## begin
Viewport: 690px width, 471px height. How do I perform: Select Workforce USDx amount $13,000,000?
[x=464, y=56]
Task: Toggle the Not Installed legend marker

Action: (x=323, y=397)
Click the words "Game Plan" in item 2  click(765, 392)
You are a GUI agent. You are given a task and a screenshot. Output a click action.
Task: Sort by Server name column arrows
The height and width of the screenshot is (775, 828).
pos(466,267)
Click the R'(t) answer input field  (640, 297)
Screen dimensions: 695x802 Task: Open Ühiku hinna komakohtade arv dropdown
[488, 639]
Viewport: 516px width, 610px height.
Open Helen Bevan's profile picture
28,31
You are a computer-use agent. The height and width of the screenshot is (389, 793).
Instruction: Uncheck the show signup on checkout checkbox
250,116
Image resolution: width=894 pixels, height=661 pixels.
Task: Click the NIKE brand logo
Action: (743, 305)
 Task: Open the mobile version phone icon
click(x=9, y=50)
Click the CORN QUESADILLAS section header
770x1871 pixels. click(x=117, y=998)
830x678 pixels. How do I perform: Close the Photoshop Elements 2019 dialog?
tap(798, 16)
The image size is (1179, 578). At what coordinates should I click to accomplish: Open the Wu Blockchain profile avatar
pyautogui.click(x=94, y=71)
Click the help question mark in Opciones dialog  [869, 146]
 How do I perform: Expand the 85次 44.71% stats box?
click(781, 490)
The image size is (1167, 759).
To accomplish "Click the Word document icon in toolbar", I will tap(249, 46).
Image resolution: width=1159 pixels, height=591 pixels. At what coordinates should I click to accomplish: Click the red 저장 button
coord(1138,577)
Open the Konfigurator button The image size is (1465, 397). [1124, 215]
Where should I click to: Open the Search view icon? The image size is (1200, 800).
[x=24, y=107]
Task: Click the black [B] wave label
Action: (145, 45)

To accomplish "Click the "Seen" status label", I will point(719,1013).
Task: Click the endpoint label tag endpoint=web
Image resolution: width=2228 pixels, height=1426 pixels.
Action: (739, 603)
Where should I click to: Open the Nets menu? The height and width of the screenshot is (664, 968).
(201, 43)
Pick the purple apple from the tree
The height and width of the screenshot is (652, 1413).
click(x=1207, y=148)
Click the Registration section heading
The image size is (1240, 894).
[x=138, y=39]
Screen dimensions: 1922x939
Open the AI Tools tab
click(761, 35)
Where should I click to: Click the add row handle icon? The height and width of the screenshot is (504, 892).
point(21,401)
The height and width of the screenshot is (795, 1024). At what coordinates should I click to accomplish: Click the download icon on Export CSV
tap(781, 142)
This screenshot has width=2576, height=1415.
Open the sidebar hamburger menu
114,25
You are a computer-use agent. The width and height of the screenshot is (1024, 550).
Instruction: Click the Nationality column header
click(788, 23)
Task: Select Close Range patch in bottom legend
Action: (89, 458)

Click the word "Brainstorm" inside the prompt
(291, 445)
## end
* _Short exercise_
Please update the entries above by replacing "Instruction" with "Command" and leaving everything else unchanged.

* _Task solution_
Viewport: 690px width, 471px height. How do I perform: Select Workforce USDx amount $13,000,000?
[x=464, y=56]
Task: Toggle the Not Installed legend marker

Action: (x=323, y=397)
Click the words "Game Plan" in item 2  click(765, 392)
You are a GUI agent. You are given a task and a screenshot. Output a click action.
Task: Sort by Server name column arrows
The height and width of the screenshot is (775, 828).
pos(466,267)
Click the R'(t) answer input field  (640, 297)
Screen dimensions: 695x802 Task: Open Ühiku hinna komakohtade arv dropdown
[488, 639]
Viewport: 516px width, 610px height.
Open Helen Bevan's profile picture
28,31
You are a computer-use agent. The height and width of the screenshot is (389, 793).
Command: Uncheck the show signup on checkout checkbox
250,116
Image resolution: width=894 pixels, height=661 pixels.
Task: Click the NIKE brand logo
Action: (743, 305)
 Task: Open the mobile version phone icon
click(x=9, y=50)
Click the CORN QUESADILLAS section header
770x1871 pixels. click(x=117, y=998)
830x678 pixels. How do I perform: Close the Photoshop Elements 2019 dialog?
tap(798, 16)
The image size is (1179, 578). At what coordinates should I click to accomplish: Open the Wu Blockchain profile avatar
pyautogui.click(x=94, y=71)
Click the help question mark in Opciones dialog  [869, 146]
 How do I perform: Expand the 85次 44.71% stats box?
click(781, 490)
The image size is (1167, 759).
To accomplish "Click the Word document icon in toolbar", I will tap(249, 46).
Image resolution: width=1159 pixels, height=591 pixels. At what coordinates should I click to accomplish: Click the red 저장 button
coord(1138,577)
Open the Konfigurator button The image size is (1465, 397). [1124, 215]
Where should I click to: Open the Search view icon? The image size is (1200, 800).
[x=24, y=107]
Task: Click the black [B] wave label
Action: (145, 45)

To accomplish "Click the "Seen" status label", I will point(719,1013).
Task: Click the endpoint label tag endpoint=web
Image resolution: width=2228 pixels, height=1426 pixels.
Action: (739, 603)
Where should I click to: Open the Nets menu? The height and width of the screenshot is (664, 968).
(201, 43)
Pick the purple apple from the tree
The height and width of the screenshot is (652, 1413).
click(x=1207, y=148)
Click the Registration section heading
The image size is (1240, 894).
[x=138, y=39]
Screen dimensions: 1922x939
Open the AI Tools tab
click(761, 35)
Where should I click to: Click the add row handle icon? The height and width of the screenshot is (504, 892).
point(21,401)
The height and width of the screenshot is (795, 1024). At what coordinates should I click to accomplish: Click the download icon on Export CSV
tap(781, 142)
This screenshot has width=2576, height=1415.
Open the sidebar hamburger menu
114,25
You are a computer-use agent. The width and height of the screenshot is (1024, 550).
Command: Click the Nationality column header
click(788, 23)
Task: Select Close Range patch in bottom legend
Action: (89, 458)

Click the word "Brainstorm" inside the prompt
(291, 445)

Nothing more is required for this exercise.